I installed a Mark 8 fan im my ride and it draws some serious amps on start up, so i used a continous duty solenoid instead of a relay, its rated at 90 or 100 amps and only cost me about 25 bucks from advanced auto parts
 
monte olrac said:
I installed a Mark 8 fan im my ride and it draws some serious amps on start up, so i used a continous duty solenoid instead of a relay, its rated at 90 or 100 amps and only cost me about 25 bucks from advanced auto parts
dam yea that is alot for a fan lol
 
I used a 40 amp fuse for two 13.5" pullers. Don't remember what they drew but they could move 5200cfm.

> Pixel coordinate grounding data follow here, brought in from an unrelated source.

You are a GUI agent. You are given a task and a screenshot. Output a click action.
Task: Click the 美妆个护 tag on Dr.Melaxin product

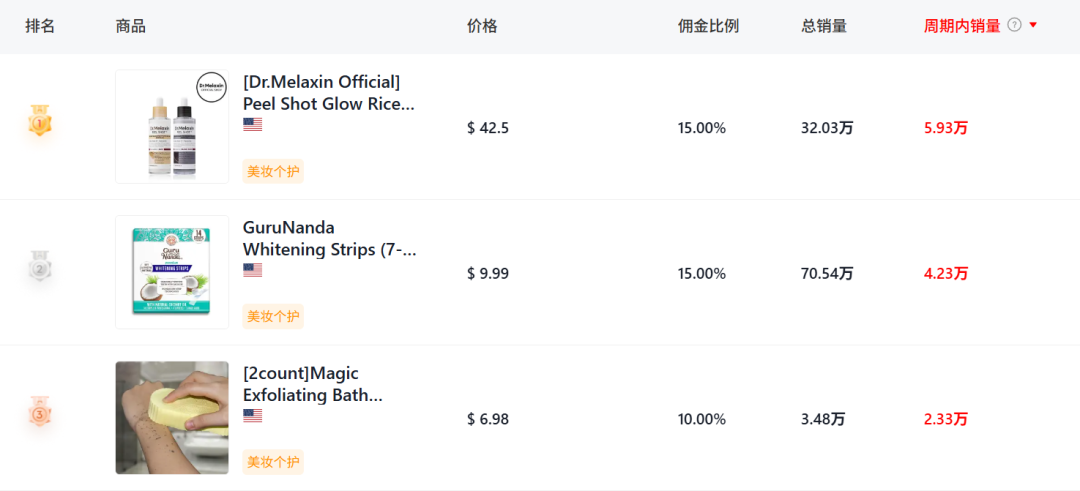coord(273,171)

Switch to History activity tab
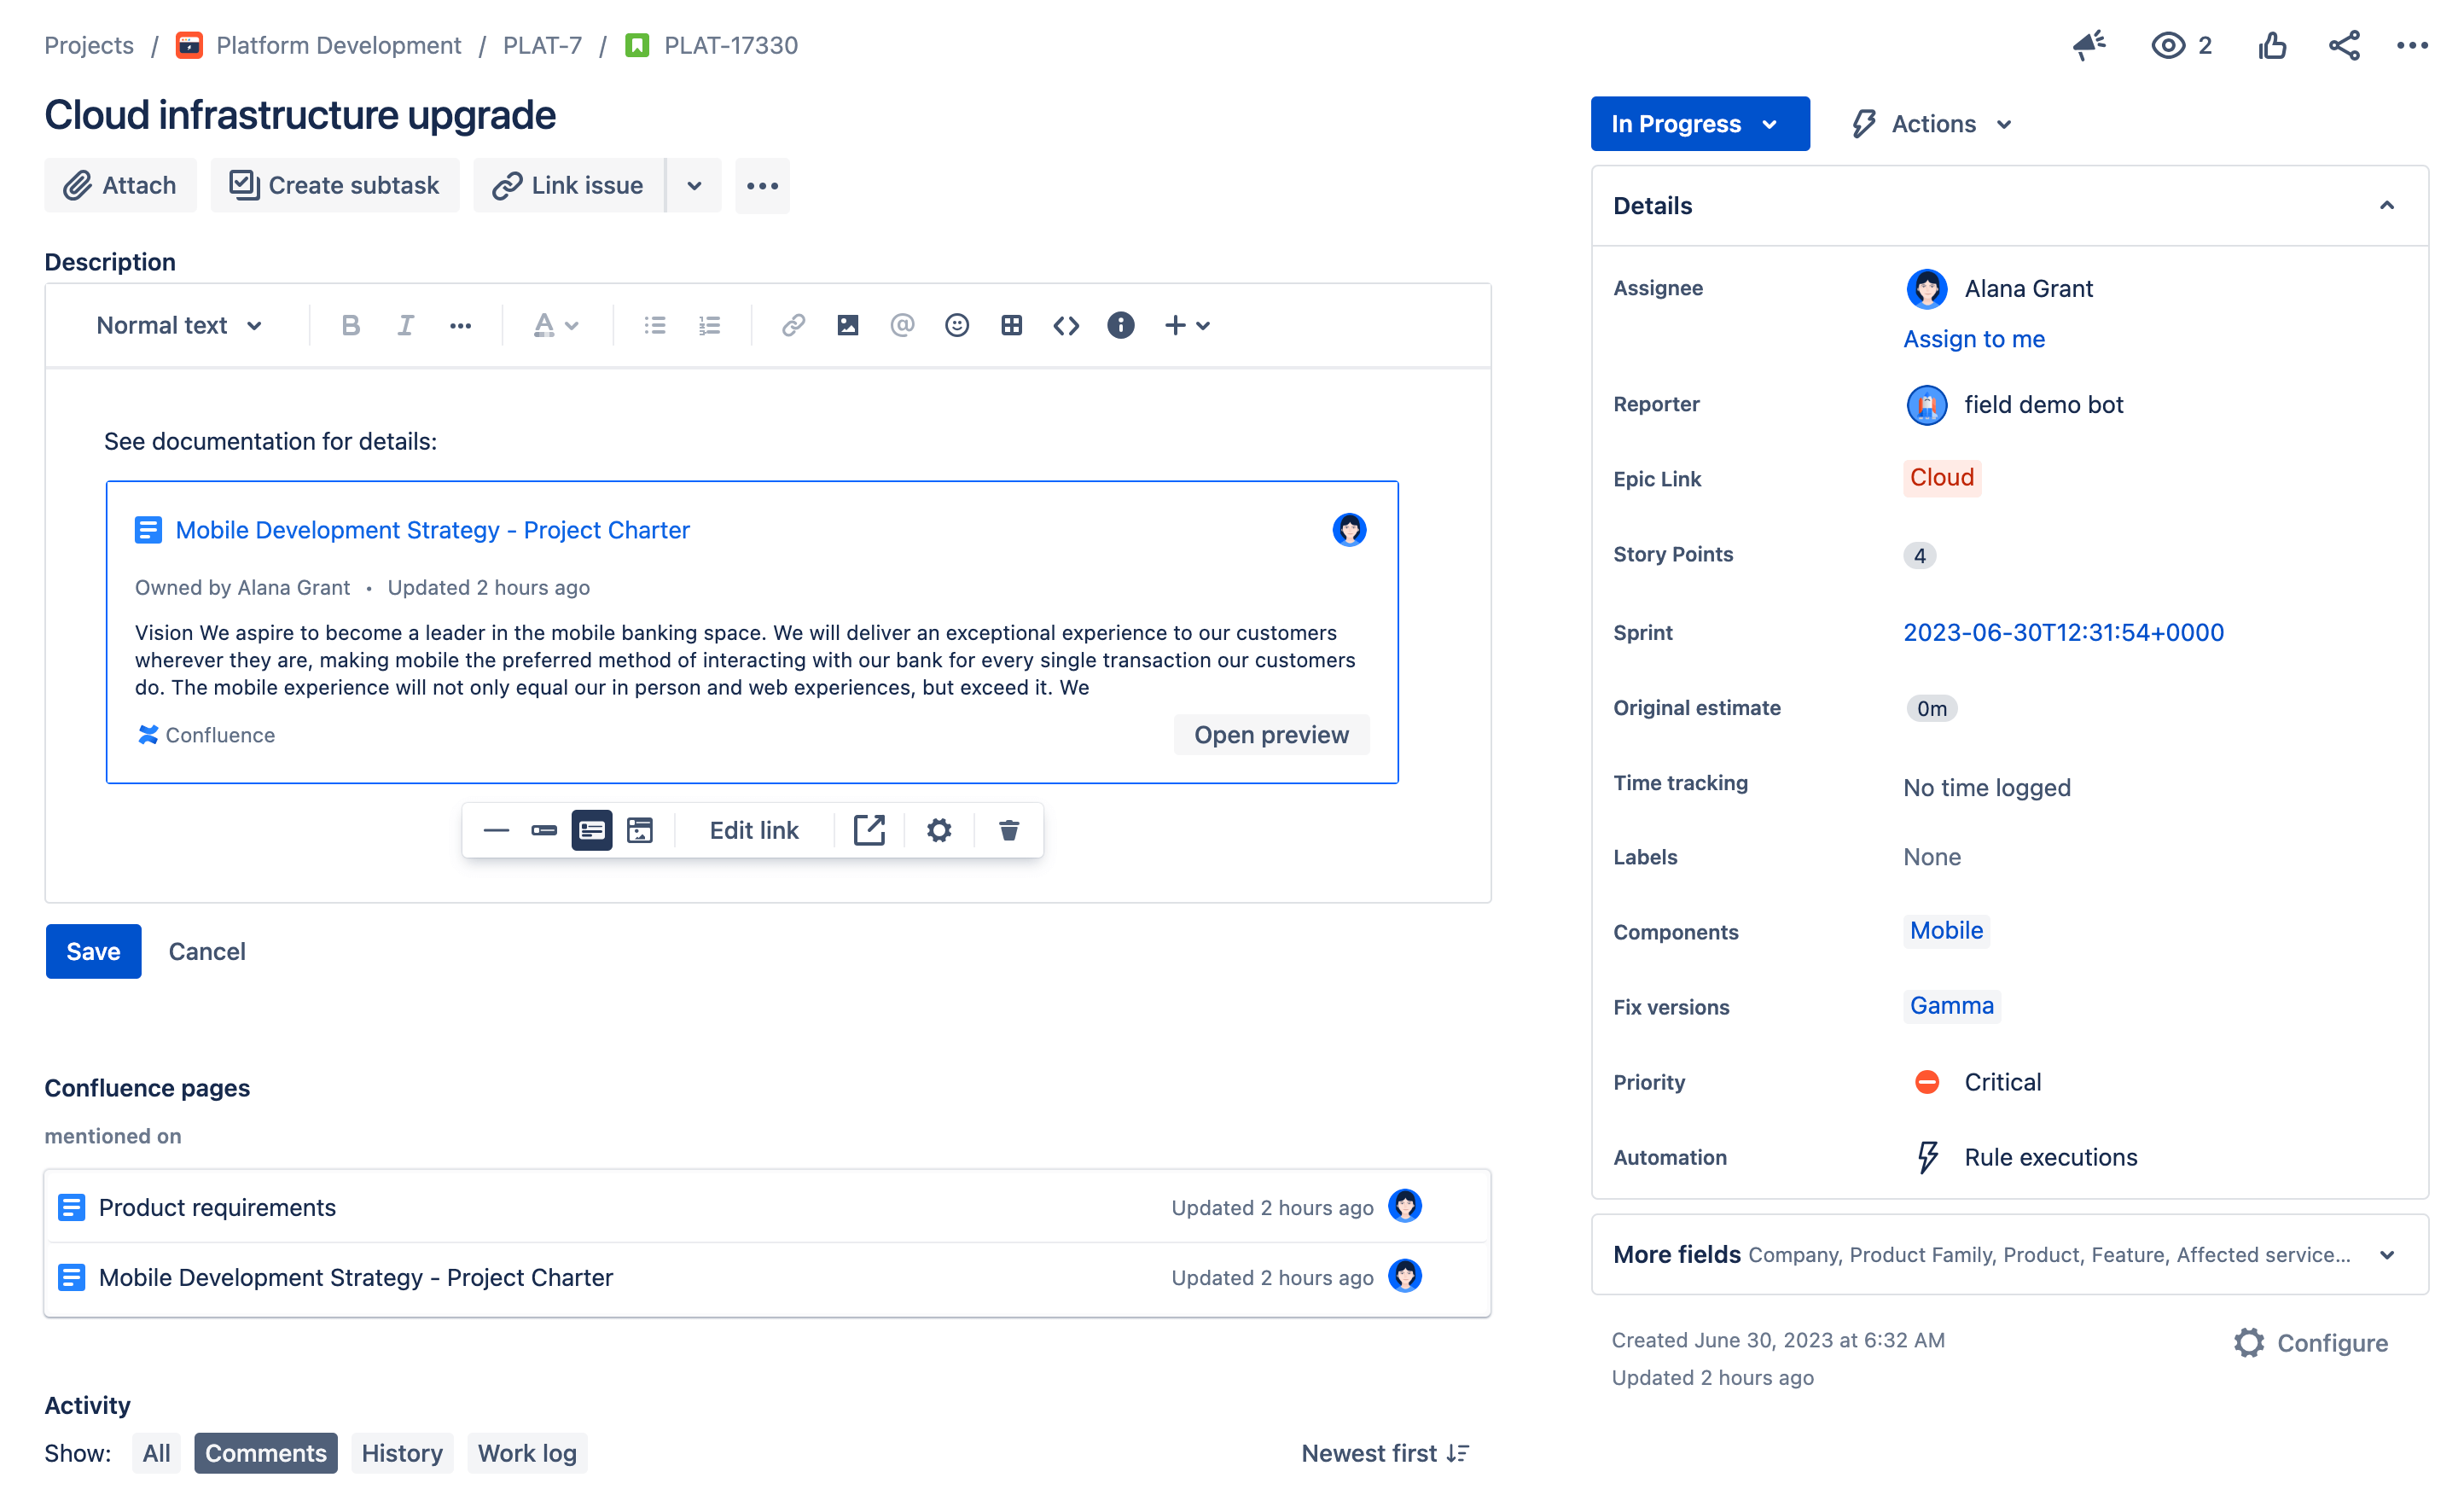click(x=401, y=1452)
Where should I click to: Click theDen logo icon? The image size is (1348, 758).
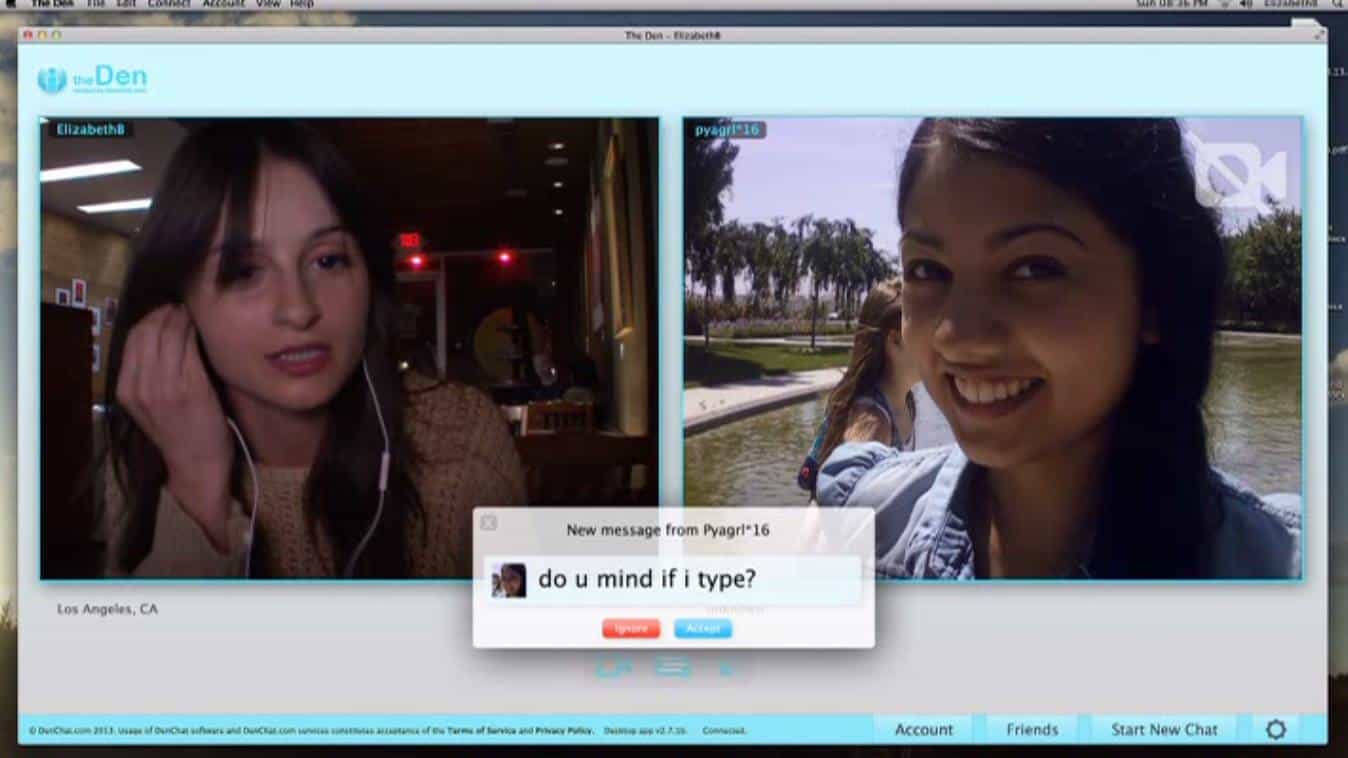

At the time I did not know about useing the newer better stronger altenators so I had an altenator shop rebuild mine to about 85 amps and add a low rpm pulley so that by say 1500 engine rpms the altenator putting out near capacity. With the electric fans electric fuel pump stereo & lights I needed the juice at lower engine rpm as I had an overdrive and motor didn't turn more than 5,000 rpms anyway.
 
dogshit said:
I used a 40 amp fuse for two 13.5" pullers. Don't remember what they drew but they could move 5200cfm. At the time I did not know about useing the newer better stronger altenators so I had an altenator shop rebuild mine to about 85 amps and add a low rpm pulley so that by say 1500 engine rpms the altenator putting out near capacity. With the electric fans electric fuel pump stereo & lights I needed the juice at lower engine rpm as I had an overdrive and motor didn't turn more than 5,000 rpms anyway.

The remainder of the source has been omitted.